2017 'Szent Istvan' battleship expedition
SMS Szent István was a Tegetthoff-class dreadnought of the Austro-Hungarian Navy, the only one built in the Hungarian part of Austria-Hungary. The Ganz & Company's Danubius Yard in Hungarian-owned Fiume (current-day Rijeka) was awarded the contract to build the battleship in return for the Hungarian government agreeing to the 1910 and 1911 naval budgets. She was named after Hungary's first Christian king, Saint Stephen (Hungarian: Szent István). She and her sister ships were regarded as very compact and powerful ships and were the first dreadnoughts in service with triple main-gun turrets.[1]

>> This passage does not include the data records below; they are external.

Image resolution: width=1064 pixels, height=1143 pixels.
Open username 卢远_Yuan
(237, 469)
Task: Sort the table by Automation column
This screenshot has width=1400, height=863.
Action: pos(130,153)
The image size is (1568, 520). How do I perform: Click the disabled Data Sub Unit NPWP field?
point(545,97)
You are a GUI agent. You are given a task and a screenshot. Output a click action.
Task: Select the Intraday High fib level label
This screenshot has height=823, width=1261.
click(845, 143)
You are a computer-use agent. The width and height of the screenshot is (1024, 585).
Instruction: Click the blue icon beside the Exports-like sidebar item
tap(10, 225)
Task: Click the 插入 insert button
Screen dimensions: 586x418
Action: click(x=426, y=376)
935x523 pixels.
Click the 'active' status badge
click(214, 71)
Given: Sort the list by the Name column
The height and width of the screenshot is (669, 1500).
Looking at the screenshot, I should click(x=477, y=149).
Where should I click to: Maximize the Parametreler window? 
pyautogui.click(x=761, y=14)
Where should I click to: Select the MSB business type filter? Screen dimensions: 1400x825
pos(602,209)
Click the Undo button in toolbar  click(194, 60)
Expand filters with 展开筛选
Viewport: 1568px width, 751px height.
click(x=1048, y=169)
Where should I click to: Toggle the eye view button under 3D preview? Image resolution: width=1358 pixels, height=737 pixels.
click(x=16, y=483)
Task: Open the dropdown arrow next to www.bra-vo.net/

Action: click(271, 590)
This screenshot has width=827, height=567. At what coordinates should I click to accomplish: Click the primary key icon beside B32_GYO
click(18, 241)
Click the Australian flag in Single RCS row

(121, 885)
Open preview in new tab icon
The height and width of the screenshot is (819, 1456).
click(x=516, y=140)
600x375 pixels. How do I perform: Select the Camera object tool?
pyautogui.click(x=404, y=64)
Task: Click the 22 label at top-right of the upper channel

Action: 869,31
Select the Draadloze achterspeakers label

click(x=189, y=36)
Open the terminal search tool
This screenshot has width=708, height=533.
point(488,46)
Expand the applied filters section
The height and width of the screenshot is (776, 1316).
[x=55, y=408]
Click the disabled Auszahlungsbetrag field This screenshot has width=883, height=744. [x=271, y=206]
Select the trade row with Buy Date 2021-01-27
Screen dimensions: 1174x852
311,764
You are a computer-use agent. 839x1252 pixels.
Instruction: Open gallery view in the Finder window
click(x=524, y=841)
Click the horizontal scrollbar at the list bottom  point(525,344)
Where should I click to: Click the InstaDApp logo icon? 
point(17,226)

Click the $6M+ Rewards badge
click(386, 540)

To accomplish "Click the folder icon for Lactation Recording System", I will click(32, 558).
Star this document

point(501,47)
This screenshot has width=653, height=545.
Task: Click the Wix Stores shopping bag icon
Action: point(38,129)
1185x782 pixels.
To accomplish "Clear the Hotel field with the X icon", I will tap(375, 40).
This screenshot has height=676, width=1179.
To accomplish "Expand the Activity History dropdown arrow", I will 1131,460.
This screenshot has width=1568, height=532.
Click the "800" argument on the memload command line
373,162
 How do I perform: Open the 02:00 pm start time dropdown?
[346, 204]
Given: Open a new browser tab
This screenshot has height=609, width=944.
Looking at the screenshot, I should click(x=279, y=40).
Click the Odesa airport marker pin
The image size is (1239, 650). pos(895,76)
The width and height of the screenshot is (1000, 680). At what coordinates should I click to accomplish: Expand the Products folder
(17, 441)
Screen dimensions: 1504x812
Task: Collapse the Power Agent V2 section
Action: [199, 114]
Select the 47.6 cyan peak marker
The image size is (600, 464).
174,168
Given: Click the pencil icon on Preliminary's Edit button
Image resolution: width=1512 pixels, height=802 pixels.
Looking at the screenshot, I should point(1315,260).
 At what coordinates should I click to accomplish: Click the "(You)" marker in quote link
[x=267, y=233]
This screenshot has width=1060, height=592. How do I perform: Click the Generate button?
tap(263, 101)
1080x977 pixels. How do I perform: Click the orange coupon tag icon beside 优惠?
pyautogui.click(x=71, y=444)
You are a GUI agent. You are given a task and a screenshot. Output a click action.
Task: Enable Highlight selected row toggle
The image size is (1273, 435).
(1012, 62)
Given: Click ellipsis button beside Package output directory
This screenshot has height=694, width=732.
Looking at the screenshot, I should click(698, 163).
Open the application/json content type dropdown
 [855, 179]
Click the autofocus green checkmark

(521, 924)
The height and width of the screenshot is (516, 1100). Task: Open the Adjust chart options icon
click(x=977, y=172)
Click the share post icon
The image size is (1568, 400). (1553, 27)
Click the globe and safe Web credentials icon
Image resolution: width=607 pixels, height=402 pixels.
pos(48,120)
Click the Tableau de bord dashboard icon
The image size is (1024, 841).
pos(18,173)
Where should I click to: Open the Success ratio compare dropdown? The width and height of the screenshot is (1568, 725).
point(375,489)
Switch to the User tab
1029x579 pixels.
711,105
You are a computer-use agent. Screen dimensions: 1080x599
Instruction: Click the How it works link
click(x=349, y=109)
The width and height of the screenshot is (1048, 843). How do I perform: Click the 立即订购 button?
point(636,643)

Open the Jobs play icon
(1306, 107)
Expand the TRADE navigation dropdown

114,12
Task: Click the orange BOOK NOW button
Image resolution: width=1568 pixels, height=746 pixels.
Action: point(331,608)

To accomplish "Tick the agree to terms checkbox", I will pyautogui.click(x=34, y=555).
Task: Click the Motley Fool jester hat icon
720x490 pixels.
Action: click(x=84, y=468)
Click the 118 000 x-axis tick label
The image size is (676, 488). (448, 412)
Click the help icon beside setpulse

Her completion was delayed by the start of World War I, but she was commissioned in December 1915. She spent the bulk of the war at anchor in Pola (Pula), leaving harbour generally only for gunnery training. Her final mission began on the evening of 9 June 1918 when she sailed to rendezvous with the other dreadnoughts for an attack on the Otranto Barrage, scheduled for the following day. Two Italian MAS, a type of motor torpedo boat employed by the Regia Marina, discovered Szent István and her half-sister Tegetthoff early in the morning of 10 June 1918 while returning after a night patrol off the Dalmatian coast. They penetrated past her escorts and torpedoed her twice abreast her boiler rooms. They flooded, which knocked out power to the pumps, and Szent István capsized less than three hours after being torpedoed. All but 89 of her crew were rescued. She is the only battleship whose sinking was filmed during World War I.[2]
Her wreck was discovered in the mid-1970s, upside down, off the Croatian island of Premuda. She has been declared a protected site by the Croatian Ministry of Culture and casual diving is forbidden.